To do this, we need to calculate the binary columns and the performance dataframes of each rule set. This can be done using the apply method from each of the instantiated GridSearchCV classes (one for our generated rules; one for our optimised rules):
[140]:
# Generated rules
X_rules_gen_train = gs_gen.transform(
X=X_train,
y=y_train
)
# Optimised rules (note we use the raw, unprocessed data here)
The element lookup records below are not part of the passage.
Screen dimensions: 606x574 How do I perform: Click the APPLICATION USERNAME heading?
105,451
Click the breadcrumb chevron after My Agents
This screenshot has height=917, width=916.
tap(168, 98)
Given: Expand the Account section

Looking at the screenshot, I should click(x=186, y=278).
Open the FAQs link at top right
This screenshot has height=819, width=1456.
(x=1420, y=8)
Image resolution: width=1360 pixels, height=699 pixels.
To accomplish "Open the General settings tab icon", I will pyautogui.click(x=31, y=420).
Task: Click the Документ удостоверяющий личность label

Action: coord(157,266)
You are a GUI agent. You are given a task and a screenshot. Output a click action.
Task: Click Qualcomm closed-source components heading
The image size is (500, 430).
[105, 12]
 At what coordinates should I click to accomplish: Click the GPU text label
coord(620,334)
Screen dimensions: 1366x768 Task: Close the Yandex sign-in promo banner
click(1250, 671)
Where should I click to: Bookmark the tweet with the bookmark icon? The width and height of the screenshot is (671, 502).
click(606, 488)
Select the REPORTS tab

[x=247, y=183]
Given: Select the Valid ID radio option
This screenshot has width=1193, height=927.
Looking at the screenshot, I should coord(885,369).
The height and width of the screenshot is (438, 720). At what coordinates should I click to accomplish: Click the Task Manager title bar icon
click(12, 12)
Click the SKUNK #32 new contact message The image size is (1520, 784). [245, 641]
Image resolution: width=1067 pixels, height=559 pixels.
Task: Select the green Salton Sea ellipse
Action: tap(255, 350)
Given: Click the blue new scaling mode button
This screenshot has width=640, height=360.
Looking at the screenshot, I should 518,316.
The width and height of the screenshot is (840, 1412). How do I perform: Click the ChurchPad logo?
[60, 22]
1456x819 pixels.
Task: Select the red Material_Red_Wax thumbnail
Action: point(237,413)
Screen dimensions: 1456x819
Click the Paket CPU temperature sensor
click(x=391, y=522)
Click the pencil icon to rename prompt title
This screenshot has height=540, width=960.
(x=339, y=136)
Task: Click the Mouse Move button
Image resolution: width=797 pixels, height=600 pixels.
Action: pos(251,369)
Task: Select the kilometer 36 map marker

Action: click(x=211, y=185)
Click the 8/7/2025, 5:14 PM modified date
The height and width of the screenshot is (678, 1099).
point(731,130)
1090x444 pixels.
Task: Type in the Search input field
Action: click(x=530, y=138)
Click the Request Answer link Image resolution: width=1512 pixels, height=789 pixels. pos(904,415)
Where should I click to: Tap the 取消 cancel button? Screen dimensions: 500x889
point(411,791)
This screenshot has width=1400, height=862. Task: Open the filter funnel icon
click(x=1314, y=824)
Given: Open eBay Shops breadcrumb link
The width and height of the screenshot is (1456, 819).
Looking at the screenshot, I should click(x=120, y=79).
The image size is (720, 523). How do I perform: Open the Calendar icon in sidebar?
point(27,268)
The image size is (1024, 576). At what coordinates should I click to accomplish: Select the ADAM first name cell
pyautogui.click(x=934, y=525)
X_rules_opt_train = gs_opt.transform(
X=X.loc[X_train.index],
y=y_train
)
Now we can combine the binary columns and performance dataframes of each rule set:
[141]:
X_rules_train = pd.concat([
X_rules_gen_train,
X_rules_opt_train
], axis=1)
rule_descriptions_train = pd.concat([
gs_gen.rule_descriptions,
gs_opt.rule_descriptions
], axis=0)
[142]:
X_rules_train.head(2)
[142]:
Rule | RGDT_Rule_20211202_27 | RGDT_Rule_20211202_24 | RGDT_Rule_20211202_22 | RGDT_Rule_20211202_25 | RGDT_Rule_20211202_16 | RGDT_Rule_20211202_17 | RGDT_Rule_20211202_31 | HighFraudTxnPerAccountNum | RGDT_Rule256 | RGDT_Rule193 | RGDT_Rule45 | RGDT_Rule241 | RGDT_Rule313 |
---|---|---|---|---|---|---|---|---|---|---|---|---|---|
eid | |||||||||||||
503-0182982-0226911 | 1 | 0 | 0 | 1 | 0 | 0 | 0 | 1 | 1 | 0 | 0 | 0 | 1 |
516-2441570-6696110 | 0 | 0 | 0 | 0 | 0 | 0 | 0 | 0 | 0 | 0 | 0 | 0 | 0 |
[143]:
rule_descriptions_train.head(2)
[143]:
Precision | Recall | PercDataFlagged | OptMetric | Logic | nConditions | |
---|---|---|---|---|---|---|
Rule | ||||||
RGDT_Rule_20211202_27 | 0.991903 | 1.000000 | 0.027772 | 0.995935 | (X['account_number_num_fraud_transactions_per_... | 2 |
RGDT_Rule_20211202_24 | 1.000000 | 0.730612 | 0.020126 | 0.844340 | (X['account_number_num_fraud_transactions_per_... | 2 |
[144]:
X_rules_train.shape, rule_descriptions_train.shape
[144]:
((8894, 13), (13, 6))
Standard filter¶
We can use the SimpleFilter class from the rule_selection module to filter out rules whose performance is below a desired threshold. In this example, we’ll filter out rules with an F1 score below 0.01. Let’s first set up our filters - note that we use the key ‘OptMetric’ for the F1 score (since this is the metric that we used to generate and optimise the rules):
[145]:
filters = {
'OptMetric': {
'Operator': '>=',
'Value': 0.01
}
}
Now we can instantiate the SimpleFilter class and run the fit_transform() method to remove the rules which do not meet the filter requirements:
[146]:
fr = SimpleFilter(
filters=filters,
rule_descriptions=rule_descriptions_train
)
[147]:
X_rules_train = fr.fit_transform(
X_rules=X_rules_train,
y=y_train
)
Outputs¶
The .fit_transform() method returns a dataframe containing the filtered rule binary columns. It also creates the following useful attributes:
rules_to_keep (list): List of rules which remain after the filters have been applied.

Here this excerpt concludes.